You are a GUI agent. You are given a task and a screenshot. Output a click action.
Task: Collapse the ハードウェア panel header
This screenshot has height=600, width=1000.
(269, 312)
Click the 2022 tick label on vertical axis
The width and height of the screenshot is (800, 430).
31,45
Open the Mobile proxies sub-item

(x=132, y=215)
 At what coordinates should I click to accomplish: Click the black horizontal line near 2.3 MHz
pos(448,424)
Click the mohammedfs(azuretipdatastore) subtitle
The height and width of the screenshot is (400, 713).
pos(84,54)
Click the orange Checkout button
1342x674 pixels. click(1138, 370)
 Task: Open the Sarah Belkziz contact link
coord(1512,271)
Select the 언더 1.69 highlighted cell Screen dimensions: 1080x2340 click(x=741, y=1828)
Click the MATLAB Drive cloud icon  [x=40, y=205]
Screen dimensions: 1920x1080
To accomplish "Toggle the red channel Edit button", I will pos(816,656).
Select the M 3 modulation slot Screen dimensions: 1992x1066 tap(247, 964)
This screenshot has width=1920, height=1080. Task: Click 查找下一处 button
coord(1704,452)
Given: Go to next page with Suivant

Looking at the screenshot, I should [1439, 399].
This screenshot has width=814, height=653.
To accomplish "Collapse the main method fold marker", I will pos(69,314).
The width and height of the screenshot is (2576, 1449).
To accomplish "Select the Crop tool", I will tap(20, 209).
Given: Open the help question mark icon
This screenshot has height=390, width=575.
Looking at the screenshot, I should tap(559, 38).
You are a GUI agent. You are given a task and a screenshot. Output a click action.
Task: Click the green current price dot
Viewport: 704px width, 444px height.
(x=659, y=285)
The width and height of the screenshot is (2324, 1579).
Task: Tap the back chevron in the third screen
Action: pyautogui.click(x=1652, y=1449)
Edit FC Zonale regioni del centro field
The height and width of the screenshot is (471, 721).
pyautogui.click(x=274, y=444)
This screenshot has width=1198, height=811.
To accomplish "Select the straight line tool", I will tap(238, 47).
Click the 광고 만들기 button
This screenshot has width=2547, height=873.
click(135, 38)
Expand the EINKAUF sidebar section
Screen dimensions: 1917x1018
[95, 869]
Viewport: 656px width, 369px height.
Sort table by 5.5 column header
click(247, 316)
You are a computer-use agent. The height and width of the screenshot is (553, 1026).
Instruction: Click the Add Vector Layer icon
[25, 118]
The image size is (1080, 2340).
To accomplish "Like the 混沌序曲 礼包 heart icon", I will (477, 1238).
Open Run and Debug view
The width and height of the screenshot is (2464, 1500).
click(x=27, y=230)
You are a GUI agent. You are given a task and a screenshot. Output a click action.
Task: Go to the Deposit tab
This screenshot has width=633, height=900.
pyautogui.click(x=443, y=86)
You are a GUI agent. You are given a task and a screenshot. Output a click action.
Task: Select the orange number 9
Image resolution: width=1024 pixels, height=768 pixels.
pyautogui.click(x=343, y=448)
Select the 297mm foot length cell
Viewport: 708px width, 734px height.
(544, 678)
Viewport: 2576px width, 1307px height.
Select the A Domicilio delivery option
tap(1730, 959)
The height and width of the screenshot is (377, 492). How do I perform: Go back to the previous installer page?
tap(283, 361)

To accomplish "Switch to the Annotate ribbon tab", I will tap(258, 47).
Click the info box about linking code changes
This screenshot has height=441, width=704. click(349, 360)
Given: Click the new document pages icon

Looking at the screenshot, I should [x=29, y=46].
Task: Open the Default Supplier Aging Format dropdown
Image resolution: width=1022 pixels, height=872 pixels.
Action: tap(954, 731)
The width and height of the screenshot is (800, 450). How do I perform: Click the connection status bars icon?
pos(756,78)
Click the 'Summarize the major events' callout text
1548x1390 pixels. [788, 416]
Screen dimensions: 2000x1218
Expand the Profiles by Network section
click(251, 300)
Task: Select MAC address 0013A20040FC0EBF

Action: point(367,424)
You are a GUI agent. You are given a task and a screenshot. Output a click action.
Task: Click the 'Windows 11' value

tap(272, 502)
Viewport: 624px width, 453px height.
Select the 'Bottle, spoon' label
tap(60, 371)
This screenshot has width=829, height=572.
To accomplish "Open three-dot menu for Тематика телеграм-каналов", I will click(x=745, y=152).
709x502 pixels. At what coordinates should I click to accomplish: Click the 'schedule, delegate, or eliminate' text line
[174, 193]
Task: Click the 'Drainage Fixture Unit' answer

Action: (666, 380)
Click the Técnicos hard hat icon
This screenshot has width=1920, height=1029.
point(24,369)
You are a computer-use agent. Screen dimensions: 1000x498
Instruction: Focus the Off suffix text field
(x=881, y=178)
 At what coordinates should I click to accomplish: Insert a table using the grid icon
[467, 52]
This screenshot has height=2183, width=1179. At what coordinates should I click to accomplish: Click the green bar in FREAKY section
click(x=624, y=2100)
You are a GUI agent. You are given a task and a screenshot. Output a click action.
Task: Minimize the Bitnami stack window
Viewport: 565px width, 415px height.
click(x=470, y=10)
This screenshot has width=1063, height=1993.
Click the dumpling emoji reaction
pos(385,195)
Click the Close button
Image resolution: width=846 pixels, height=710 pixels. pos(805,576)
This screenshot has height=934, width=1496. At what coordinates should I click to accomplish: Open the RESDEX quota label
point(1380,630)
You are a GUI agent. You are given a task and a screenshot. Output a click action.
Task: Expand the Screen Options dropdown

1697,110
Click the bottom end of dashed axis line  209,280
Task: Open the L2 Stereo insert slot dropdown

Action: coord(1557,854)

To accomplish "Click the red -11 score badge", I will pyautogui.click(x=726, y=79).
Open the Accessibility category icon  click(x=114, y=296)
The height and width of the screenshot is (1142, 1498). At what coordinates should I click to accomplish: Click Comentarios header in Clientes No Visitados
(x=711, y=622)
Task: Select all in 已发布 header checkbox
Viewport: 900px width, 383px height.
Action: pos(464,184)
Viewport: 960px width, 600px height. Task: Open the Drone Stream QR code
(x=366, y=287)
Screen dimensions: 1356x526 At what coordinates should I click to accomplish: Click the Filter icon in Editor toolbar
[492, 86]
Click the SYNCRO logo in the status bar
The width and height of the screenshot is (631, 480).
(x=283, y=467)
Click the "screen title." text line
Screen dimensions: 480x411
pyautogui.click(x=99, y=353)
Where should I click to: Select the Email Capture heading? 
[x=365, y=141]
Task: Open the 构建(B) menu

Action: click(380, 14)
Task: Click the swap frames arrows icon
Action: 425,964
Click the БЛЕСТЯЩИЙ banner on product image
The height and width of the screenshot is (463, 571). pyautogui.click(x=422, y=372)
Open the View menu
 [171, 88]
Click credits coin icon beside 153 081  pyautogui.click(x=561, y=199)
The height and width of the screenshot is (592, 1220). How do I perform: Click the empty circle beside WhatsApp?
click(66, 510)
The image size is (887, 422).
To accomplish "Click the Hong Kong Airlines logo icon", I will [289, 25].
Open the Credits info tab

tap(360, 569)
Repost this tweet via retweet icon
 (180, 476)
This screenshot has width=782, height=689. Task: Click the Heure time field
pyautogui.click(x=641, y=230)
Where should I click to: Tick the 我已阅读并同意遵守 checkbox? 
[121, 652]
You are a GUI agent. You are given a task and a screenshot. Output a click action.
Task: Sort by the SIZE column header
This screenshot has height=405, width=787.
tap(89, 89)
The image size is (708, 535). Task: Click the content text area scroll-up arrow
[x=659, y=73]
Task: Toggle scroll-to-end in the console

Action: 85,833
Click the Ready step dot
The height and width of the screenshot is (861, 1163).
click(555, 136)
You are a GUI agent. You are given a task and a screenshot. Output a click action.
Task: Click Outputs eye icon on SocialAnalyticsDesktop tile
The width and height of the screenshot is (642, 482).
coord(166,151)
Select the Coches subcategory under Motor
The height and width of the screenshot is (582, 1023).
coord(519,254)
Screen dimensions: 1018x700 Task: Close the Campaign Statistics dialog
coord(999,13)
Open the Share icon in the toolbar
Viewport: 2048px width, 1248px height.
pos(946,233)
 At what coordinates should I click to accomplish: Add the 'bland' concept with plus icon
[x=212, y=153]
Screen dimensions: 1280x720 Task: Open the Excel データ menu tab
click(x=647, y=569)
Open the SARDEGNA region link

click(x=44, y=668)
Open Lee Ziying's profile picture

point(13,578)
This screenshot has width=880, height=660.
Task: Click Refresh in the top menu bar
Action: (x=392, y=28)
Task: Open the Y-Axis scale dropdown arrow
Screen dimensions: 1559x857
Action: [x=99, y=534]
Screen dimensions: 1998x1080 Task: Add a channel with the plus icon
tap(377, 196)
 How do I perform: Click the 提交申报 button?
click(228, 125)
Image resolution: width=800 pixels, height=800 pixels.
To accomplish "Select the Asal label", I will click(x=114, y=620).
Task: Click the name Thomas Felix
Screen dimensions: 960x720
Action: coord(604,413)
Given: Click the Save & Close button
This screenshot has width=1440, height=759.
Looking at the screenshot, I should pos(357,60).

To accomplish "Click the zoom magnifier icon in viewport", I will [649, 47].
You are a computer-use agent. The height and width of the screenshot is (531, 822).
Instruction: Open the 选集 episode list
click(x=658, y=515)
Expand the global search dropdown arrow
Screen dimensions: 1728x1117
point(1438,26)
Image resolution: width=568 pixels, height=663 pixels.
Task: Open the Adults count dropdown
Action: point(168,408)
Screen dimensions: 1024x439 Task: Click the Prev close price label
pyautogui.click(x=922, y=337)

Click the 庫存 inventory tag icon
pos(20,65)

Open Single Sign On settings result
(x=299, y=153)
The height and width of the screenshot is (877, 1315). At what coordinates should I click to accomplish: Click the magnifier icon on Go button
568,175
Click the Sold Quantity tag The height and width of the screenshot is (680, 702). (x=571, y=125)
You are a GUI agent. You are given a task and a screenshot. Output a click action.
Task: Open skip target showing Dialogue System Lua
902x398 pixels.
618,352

--- Description of the task ---
Can you copy out the rows that begin with the line containing "Task: Select all in 已发布 header checkbox" and end with the line containing "Action: 425,964", keeping both of those lines and changing nothing?

--- Result of the exercise ---
Task: Select all in 已发布 header checkbox
Viewport: 900px width, 383px height.
Action: pos(464,184)
Viewport: 960px width, 600px height. Task: Open the Drone Stream QR code
(x=366, y=287)
Screen dimensions: 1356x526 At what coordinates should I click to accomplish: Click the Filter icon in Editor toolbar
[492, 86]
Click the SYNCRO logo in the status bar
The width and height of the screenshot is (631, 480).
(x=283, y=467)
Click the "screen title." text line
Screen dimensions: 480x411
pyautogui.click(x=99, y=353)
Where should I click to: Select the Email Capture heading? 
[x=365, y=141]
Task: Open the 构建(B) menu

Action: click(380, 14)
Task: Click the swap frames arrows icon
Action: 425,964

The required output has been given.